SE250:lab-6:Maintainers report
Task One
Student Approaches
The first task was completed by the majority of students. Of the students that displayed their code as a part of the lab report, there seemed to be two main approaches to this problem:
The most common approach was to create a tree using makeRandomTree(size) and calculate the height using the function height(Node*). A simple for loop was used to increase the height of the tree and print the height to the screen each time the loop was run.
There was a wide variety of values used for the tree sizes. Some people used from 1 to 10, while others went all the way to 1000, with the majority of students using up to a couple hundred.

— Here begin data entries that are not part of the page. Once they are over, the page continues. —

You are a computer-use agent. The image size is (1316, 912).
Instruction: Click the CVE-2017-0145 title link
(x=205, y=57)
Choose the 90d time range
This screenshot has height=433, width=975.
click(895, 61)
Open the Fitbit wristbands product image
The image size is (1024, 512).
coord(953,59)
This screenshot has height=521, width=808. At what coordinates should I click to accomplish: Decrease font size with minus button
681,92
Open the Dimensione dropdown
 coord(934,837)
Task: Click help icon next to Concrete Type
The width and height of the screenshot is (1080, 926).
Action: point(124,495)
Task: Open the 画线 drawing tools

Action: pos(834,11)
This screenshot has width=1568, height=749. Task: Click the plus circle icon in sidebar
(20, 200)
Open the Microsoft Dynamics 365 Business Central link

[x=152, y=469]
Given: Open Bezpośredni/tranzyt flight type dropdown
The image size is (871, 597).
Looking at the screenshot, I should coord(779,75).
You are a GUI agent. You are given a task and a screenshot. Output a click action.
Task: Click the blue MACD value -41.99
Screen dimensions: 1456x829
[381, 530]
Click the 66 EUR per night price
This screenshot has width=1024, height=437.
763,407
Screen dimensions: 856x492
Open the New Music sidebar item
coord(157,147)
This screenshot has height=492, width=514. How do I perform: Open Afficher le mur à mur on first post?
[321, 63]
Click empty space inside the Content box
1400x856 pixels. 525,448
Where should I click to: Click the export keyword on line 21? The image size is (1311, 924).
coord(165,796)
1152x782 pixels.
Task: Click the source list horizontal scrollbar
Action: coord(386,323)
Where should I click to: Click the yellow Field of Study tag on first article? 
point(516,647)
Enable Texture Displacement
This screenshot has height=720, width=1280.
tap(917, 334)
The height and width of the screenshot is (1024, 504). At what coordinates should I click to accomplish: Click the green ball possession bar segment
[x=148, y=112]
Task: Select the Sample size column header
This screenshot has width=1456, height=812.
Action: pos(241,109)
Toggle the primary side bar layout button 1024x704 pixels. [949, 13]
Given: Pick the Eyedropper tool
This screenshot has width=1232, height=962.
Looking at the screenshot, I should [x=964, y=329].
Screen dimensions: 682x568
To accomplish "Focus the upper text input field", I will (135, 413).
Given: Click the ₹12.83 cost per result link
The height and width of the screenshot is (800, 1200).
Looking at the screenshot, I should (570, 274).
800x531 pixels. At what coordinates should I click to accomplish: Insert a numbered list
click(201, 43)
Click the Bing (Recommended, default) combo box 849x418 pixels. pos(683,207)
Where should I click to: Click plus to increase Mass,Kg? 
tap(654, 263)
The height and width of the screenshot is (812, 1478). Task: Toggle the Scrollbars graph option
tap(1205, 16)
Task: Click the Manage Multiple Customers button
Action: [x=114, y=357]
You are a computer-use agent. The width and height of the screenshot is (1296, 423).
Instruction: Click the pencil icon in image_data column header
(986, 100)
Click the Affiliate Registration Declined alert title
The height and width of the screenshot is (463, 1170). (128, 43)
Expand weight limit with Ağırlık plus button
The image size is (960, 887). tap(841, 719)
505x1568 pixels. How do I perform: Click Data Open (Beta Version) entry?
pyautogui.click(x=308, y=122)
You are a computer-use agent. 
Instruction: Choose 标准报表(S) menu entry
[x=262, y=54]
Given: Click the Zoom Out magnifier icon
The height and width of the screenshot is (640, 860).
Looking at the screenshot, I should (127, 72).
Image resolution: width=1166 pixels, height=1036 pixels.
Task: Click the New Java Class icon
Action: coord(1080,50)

The code looked something like:
int size, heightOfTree; Node* randomTree = 0; for (size = 1; size < (a number); size+5) { //There were some variations on the size+5 - some used size++, size+10 etc. randomTree = makeRandomTree(size); heightOfTree = height(randomTree); printf("Size = %d Height = %d", size, heightOfTree); }
The problem with this code, as expressed by Mark Wilson during the post-lab lecture, is each tree of x size is only generated once, i.e. each tree height is only sampled once, which is not statistically sound.
The other approach took this into account by using a for loop to create multiple trees of size x. This was the less common of the two main approaches.
int size, i; double averageHeight; Node* randomTree = 0; for (size = 1; size < (a number); size+5) { //There were some variations on the size+5 - some used size++, size+10 etc. averageHeight = 0; for(i = 0; i < 100; i++) { //Loop to generate tree height multiple times randomTree = makeRandomTree(size); averageHeight += height(randomTree); } printf("Size = %d Height = %d", size, averageHeight/100); }
However, during to the post-lab discussion, it was brought up that because rand() was not seeded, it would produce the same results each time, therefore the extra loop did not make a difference. However, despite some students recognising this, no one actually seeded rand() during the lab.
Results
While I would have liked to graph people's results, this was not feasible, owing to the fact that there was not enough data. Instead I have placed here a graph of the results, taken from jhor053's lab report (with permission). Looking at the graphs of people that did the graphs and were able to load their graphs onto the wiki, this is a typical graph.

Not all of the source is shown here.